## DESCRIPTION OF THE TASK
Your task is to transcribe the entries exactly.

## GIVEN DATA

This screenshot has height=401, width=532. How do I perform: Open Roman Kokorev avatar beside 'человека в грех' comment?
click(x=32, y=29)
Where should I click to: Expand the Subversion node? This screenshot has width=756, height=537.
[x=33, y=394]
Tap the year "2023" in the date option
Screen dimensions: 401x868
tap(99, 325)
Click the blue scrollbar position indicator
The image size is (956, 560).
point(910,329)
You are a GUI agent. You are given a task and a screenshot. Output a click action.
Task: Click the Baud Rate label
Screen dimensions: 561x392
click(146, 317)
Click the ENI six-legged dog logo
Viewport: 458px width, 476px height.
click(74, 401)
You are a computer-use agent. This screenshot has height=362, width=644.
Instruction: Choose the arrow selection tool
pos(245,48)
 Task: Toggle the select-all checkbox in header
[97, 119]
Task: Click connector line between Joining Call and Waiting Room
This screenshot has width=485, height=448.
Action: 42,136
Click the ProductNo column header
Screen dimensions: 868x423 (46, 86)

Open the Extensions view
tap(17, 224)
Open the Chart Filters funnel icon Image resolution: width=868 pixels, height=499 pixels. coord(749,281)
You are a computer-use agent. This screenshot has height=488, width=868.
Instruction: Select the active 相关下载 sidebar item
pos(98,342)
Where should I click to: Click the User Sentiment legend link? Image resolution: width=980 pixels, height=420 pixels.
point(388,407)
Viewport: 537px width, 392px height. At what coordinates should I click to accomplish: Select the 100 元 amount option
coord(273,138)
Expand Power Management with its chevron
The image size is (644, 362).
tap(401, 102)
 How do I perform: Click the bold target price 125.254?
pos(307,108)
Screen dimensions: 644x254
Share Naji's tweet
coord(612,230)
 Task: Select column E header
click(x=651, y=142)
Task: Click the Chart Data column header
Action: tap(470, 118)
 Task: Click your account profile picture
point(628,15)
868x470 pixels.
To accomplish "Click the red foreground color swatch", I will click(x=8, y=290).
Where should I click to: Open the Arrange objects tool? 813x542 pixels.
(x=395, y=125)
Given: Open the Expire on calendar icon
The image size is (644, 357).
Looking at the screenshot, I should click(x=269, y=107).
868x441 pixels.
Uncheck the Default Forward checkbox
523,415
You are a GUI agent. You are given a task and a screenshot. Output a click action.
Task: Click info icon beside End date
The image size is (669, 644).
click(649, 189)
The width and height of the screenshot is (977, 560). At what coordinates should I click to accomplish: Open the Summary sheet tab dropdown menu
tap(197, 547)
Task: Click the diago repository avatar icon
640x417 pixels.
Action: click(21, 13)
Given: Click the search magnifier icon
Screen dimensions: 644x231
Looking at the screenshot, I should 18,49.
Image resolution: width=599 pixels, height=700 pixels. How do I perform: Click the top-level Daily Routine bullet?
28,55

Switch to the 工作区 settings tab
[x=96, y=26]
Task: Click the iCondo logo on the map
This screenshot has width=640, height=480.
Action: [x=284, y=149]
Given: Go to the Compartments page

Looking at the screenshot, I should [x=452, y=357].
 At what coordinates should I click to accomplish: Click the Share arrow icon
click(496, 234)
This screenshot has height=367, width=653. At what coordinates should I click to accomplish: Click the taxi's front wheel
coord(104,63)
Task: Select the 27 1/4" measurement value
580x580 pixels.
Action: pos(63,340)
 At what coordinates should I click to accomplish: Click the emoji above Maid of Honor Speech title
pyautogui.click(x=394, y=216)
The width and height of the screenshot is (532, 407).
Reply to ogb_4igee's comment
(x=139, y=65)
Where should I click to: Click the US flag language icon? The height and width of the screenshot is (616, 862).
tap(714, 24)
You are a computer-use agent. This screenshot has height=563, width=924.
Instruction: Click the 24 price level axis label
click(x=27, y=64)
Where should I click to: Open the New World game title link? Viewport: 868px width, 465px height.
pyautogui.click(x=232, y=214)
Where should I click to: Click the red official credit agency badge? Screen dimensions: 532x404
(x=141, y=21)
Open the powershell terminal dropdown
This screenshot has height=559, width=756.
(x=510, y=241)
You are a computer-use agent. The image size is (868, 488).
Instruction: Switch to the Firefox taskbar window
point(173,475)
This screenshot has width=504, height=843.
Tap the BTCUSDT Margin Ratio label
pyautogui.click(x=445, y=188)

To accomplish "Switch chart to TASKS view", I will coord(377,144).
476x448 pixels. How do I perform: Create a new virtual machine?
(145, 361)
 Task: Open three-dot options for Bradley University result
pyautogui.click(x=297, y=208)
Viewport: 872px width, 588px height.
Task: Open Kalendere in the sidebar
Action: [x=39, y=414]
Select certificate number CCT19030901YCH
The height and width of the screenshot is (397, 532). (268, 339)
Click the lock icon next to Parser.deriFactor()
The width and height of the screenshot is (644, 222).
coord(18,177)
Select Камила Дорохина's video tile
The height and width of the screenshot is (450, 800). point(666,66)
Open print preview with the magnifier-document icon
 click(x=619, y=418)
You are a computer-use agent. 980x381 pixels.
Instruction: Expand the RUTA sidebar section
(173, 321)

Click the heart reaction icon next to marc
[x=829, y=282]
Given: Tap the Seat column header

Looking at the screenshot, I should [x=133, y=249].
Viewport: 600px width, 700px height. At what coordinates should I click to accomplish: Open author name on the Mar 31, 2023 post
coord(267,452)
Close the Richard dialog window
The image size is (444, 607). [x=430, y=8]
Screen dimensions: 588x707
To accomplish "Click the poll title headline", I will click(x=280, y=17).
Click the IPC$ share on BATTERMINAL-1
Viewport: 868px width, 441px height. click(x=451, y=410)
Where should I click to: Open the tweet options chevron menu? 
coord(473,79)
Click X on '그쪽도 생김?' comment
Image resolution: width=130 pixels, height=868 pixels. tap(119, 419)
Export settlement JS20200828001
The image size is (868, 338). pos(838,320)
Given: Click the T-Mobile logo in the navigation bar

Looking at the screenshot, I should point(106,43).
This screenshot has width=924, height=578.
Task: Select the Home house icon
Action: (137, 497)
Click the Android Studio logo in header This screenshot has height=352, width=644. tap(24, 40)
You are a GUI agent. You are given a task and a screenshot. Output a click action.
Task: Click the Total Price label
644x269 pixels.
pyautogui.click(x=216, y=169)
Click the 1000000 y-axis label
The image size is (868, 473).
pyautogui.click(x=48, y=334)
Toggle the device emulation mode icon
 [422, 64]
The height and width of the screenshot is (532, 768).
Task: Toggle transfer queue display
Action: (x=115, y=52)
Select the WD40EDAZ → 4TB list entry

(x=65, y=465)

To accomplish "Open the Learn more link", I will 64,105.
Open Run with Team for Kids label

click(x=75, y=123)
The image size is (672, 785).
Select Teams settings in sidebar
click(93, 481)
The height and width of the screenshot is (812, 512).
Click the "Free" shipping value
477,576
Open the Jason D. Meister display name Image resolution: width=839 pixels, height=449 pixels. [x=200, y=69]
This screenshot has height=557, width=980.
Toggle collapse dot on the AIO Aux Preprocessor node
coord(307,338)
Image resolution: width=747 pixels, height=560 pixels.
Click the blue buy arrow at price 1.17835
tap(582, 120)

## WRITTEN ANSWER
This screenshot has height=401, width=532. How do I perform: Open Roman Kokorev avatar beside 'человека в грех' comment?
click(x=32, y=29)
Where should I click to: Expand the Subversion node? This screenshot has width=756, height=537.
[x=33, y=394]
Tap the year "2023" in the date option
Screen dimensions: 401x868
tap(99, 325)
Click the blue scrollbar position indicator
The image size is (956, 560).
point(910,329)
You are a GUI agent. You are given a task and a screenshot. Output a click action.
Task: Click the Baud Rate label
Screen dimensions: 561x392
click(146, 317)
Click the ENI six-legged dog logo
Viewport: 458px width, 476px height.
click(74, 401)
You are a computer-use agent. This screenshot has height=362, width=644.
Instruction: Choose the arrow selection tool
pos(245,48)
 Task: Toggle the select-all checkbox in header
[97, 119]
Task: Click connector line between Joining Call and Waiting Room
This screenshot has width=485, height=448.
Action: 42,136
Click the ProductNo column header
Screen dimensions: 868x423 (46, 86)

Open the Extensions view
tap(17, 224)
Open the Chart Filters funnel icon Image resolution: width=868 pixels, height=499 pixels. coord(749,281)
You are a computer-use agent. This screenshot has height=488, width=868.
Instruction: Select the active 相关下载 sidebar item
pos(98,342)
Where should I click to: Click the User Sentiment legend link? Image resolution: width=980 pixels, height=420 pixels.
point(388,407)
Viewport: 537px width, 392px height. At what coordinates should I click to accomplish: Select the 100 元 amount option
coord(273,138)
Expand Power Management with its chevron
The image size is (644, 362).
tap(401, 102)
 How do I perform: Click the bold target price 125.254?
pos(307,108)
Screen dimensions: 644x254
Share Naji's tweet
coord(612,230)
 Task: Select column E header
click(x=651, y=142)
Task: Click the Chart Data column header
Action: tap(470, 118)
 Task: Click your account profile picture
point(628,15)
868x470 pixels.
To accomplish "Click the red foreground color swatch", I will click(x=8, y=290).
Where should I click to: Open the Arrange objects tool? 813x542 pixels.
(x=395, y=125)
Given: Open the Expire on calendar icon
The image size is (644, 357).
Looking at the screenshot, I should click(x=269, y=107).
868x441 pixels.
Uncheck the Default Forward checkbox
523,415
You are a GUI agent. You are given a task and a screenshot. Output a click action.
Task: Click info icon beside End date
The image size is (669, 644).
click(649, 189)
The width and height of the screenshot is (977, 560). At what coordinates should I click to accomplish: Open the Summary sheet tab dropdown menu
tap(197, 547)
Task: Click the diago repository avatar icon
640x417 pixels.
Action: click(21, 13)
Given: Click the search magnifier icon
Screen dimensions: 644x231
Looking at the screenshot, I should 18,49.
Image resolution: width=599 pixels, height=700 pixels. How do I perform: Click the top-level Daily Routine bullet?
28,55

Switch to the 工作区 settings tab
[x=96, y=26]
Task: Click the iCondo logo on the map
This screenshot has width=640, height=480.
Action: [x=284, y=149]
Given: Go to the Compartments page

Looking at the screenshot, I should [x=452, y=357].
 At what coordinates should I click to accomplish: Click the Share arrow icon
click(496, 234)
This screenshot has height=367, width=653. At what coordinates should I click to accomplish: Click the taxi's front wheel
coord(104,63)
Task: Select the 27 1/4" measurement value
580x580 pixels.
Action: pos(63,340)
 At what coordinates should I click to accomplish: Click the emoji above Maid of Honor Speech title
pyautogui.click(x=394, y=216)
The width and height of the screenshot is (532, 407).
Reply to ogb_4igee's comment
(x=139, y=65)
Where should I click to: Click the US flag language icon? The height and width of the screenshot is (616, 862).
tap(714, 24)
You are a computer-use agent. This screenshot has height=563, width=924.
Instruction: Click the 24 price level axis label
click(x=27, y=64)
Where should I click to: Open the New World game title link? Viewport: 868px width, 465px height.
pyautogui.click(x=232, y=214)
Where should I click to: Click the red official credit agency badge? Screen dimensions: 532x404
(x=141, y=21)
Open the powershell terminal dropdown
This screenshot has height=559, width=756.
(x=510, y=241)
You are a computer-use agent. The image size is (868, 488).
Instruction: Switch to the Firefox taskbar window
point(173,475)
This screenshot has width=504, height=843.
Tap the BTCUSDT Margin Ratio label
pyautogui.click(x=445, y=188)

To accomplish "Switch chart to TASKS view", I will coord(377,144).
476x448 pixels. How do I perform: Create a new virtual machine?
(145, 361)
 Task: Open three-dot options for Bradley University result
pyautogui.click(x=297, y=208)
Viewport: 872px width, 588px height.
Task: Open Kalendere in the sidebar
Action: [x=39, y=414]
Select certificate number CCT19030901YCH
The height and width of the screenshot is (397, 532). (268, 339)
Click the lock icon next to Parser.deriFactor()
The width and height of the screenshot is (644, 222).
coord(18,177)
Select Камила Дорохина's video tile
The height and width of the screenshot is (450, 800). point(666,66)
Open print preview with the magnifier-document icon
 click(x=619, y=418)
You are a computer-use agent. 980x381 pixels.
Instruction: Expand the RUTA sidebar section
(173, 321)

Click the heart reaction icon next to marc
[x=829, y=282]
Given: Tap the Seat column header

Looking at the screenshot, I should [x=133, y=249].
Viewport: 600px width, 700px height. At what coordinates should I click to accomplish: Open author name on the Mar 31, 2023 post
coord(267,452)
Close the Richard dialog window
The image size is (444, 607). [x=430, y=8]
Screen dimensions: 588x707
To accomplish "Click the poll title headline", I will click(x=280, y=17).
Click the IPC$ share on BATTERMINAL-1
Viewport: 868px width, 441px height. click(x=451, y=410)
Where should I click to: Open the tweet options chevron menu? 
coord(473,79)
Click X on '그쪽도 생김?' comment
Image resolution: width=130 pixels, height=868 pixels. tap(119, 419)
Export settlement JS20200828001
The image size is (868, 338). pos(838,320)
Given: Click the T-Mobile logo in the navigation bar

Looking at the screenshot, I should point(106,43).
This screenshot has width=924, height=578.
Task: Select the Home house icon
Action: (137, 497)
Click the Android Studio logo in header This screenshot has height=352, width=644. tap(24, 40)
You are a GUI agent. You are given a task and a screenshot. Output a click action.
Task: Click the Total Price label
644x269 pixels.
pyautogui.click(x=216, y=169)
Click the 1000000 y-axis label
The image size is (868, 473).
pyautogui.click(x=48, y=334)
Toggle the device emulation mode icon
 [422, 64]
The height and width of the screenshot is (532, 768).
Task: Toggle transfer queue display
Action: (x=115, y=52)
Select the WD40EDAZ → 4TB list entry

(x=65, y=465)

To accomplish "Open the Learn more link", I will 64,105.
Open Run with Team for Kids label

click(x=75, y=123)
The image size is (672, 785).
Select Teams settings in sidebar
click(93, 481)
The height and width of the screenshot is (812, 512).
Click the "Free" shipping value
477,576
Open the Jason D. Meister display name Image resolution: width=839 pixels, height=449 pixels. [x=200, y=69]
This screenshot has height=557, width=980.
Toggle collapse dot on the AIO Aux Preprocessor node
coord(307,338)
Image resolution: width=747 pixels, height=560 pixels.
Click the blue buy arrow at price 1.17835
tap(582, 120)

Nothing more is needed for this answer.